Find every line in the listing below that contains the word "Click" and copy each of those lines.

== Exercise inputs ==
= = = =

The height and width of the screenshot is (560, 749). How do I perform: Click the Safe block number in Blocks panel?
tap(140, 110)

= = = =

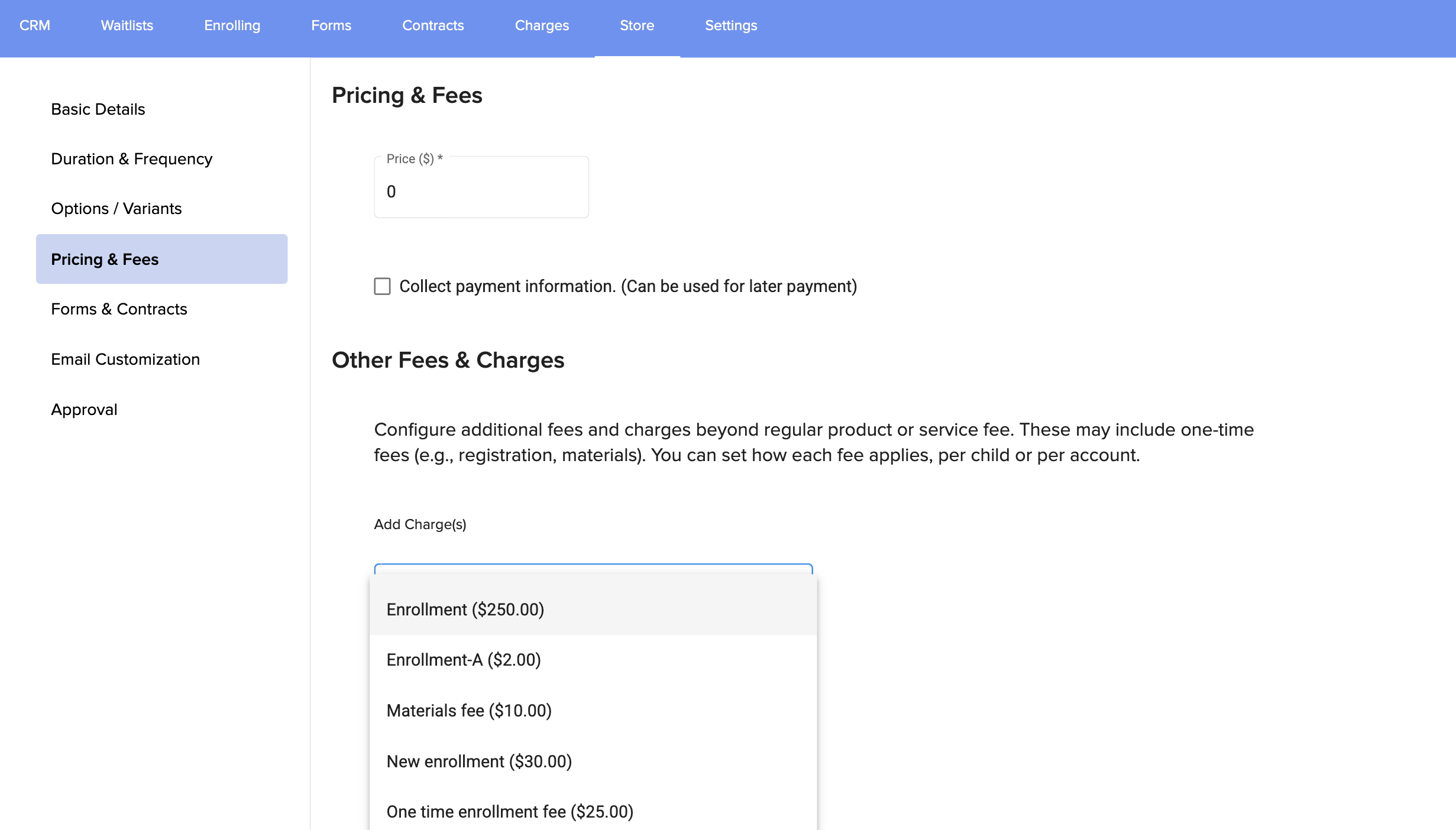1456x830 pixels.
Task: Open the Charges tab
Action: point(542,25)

= = = =

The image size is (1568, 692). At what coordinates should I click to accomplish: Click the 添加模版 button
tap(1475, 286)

= = = =

== Result of the exercise ==
The height and width of the screenshot is (560, 749). How do I perform: Click the Safe block number in Blocks panel?
The image size is (1568, 692). At what coordinates should I click to accomplish: Click the 添加模版 button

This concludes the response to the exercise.